Giselle Beiguelman, a Brazilian artist and researcher who is one of the most respected worldwide in the field of interaction between art, digital media and information systems, has used Artificial Intelligence platforms in her recent work to bring to light artifacts created throughout history, in science and the arts, with the aim of stigmatizing living beings, most notably women and plants.
In Poisonous, Noxoius and Suspicious, a title borrowed from a nineteenth-century scientific manual by Anne Pratt (1857), the focus is both on the plants banned by the colonial "civilizing" process because of their psychoactive powers, and on the women botanists who were cursed and erased from history because of the misogyny that runs through the history of science.
Before the official invention of photography in 1839, many women dedicated themselves to studying and documenting species of flora with drawings and watercolors, creating one of the most exciting correlations between art and science. Their illustrations were invariably used in books by male authors without the authors being credited.
By generating images through AI, Beiguelman revisits this pre-photographic era, in most cases to give visibility to women and show us how, ever since the invention - which is suspect - of the original sin of Eve, who ate the forbidden fruit from the tree of paradise, history has associated poisonous, harmful and suspect plants with the female character.
In her experiments, Beiguelman generated images as if she had a magic camera with the power to "photograph" the past and thus repair stories eclipsed by unfounded prejudices and myths. To do so, the artist had to overcome the prevailing ethos of AI platforms, which refused to take portraits of older botanists. The same difficulty arose when trying to create images of indigenous and black Brazilian women.
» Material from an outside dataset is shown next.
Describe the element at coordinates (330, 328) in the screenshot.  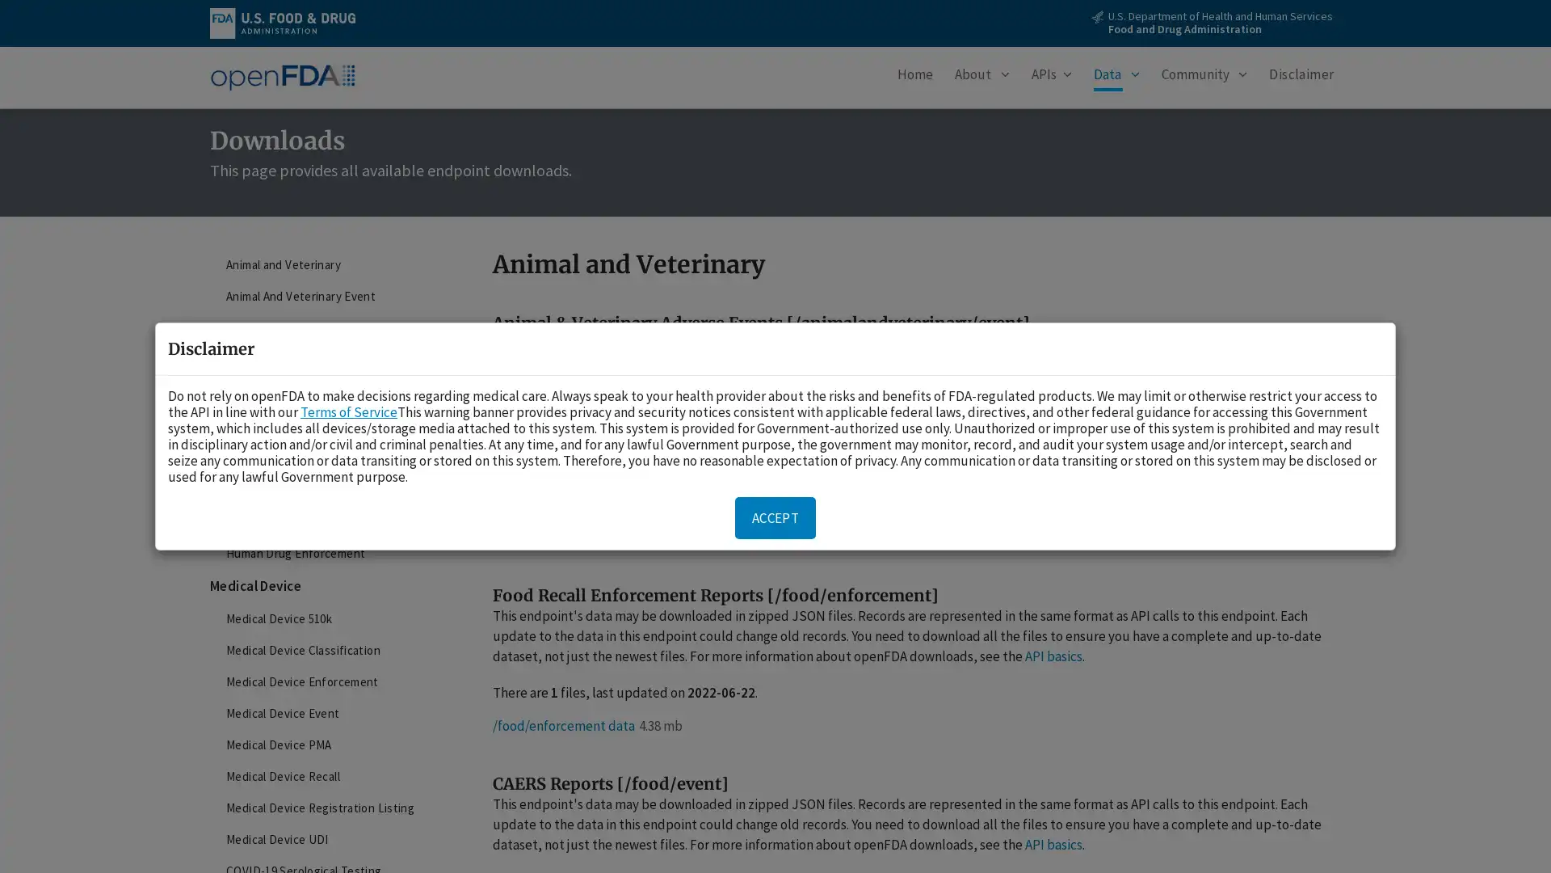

Just as many women who discovered cures for illnesses through their research of flora were branded as witches, many plants also fell into disgrace because of their aphrodisiac or hallucinogenic properties or because they were used in sacred rituals.
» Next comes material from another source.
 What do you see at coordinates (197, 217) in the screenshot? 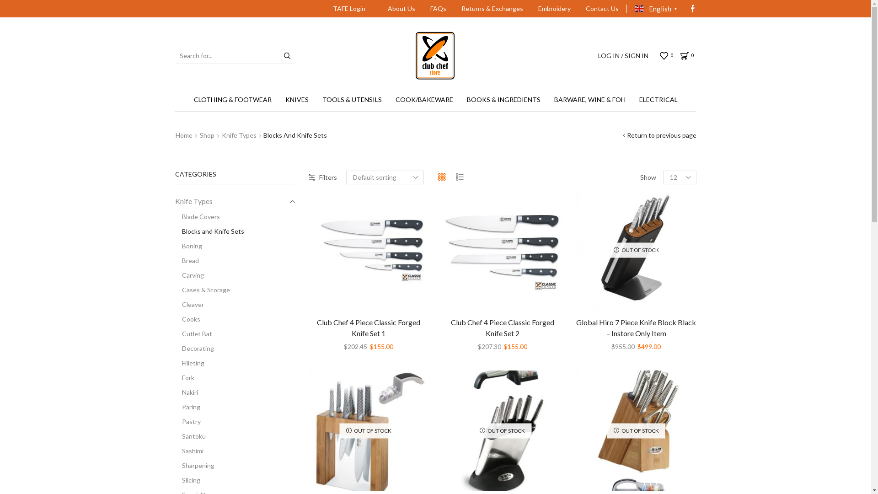
I see `'Blade Covers'` at bounding box center [197, 217].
The medicinal use of cannabis, to cite one example, was already known about 3,000 years ago in China and India. But because of its psychoactive properties, it was called the "Devil's weed" and its research in the medicinal field was restricted worldwide from the 1930s onwards. Only in recent years, at the insistence of researchers and families of people in need of cannabidiol treatment, has its medicinal use been gradually released. How many lives, because of this stigma, have failed to find a cure for their illnesses?
Beiguelman's unique work has shown us how it is possible to revisit the past with a critical eye in order to question prejudices and reposition what has been marginalized and neglected for centuries and which, to a painful extent, still persists today. Just as these botanists honored here did, Beiguelman's work also makes research and art illuminate science.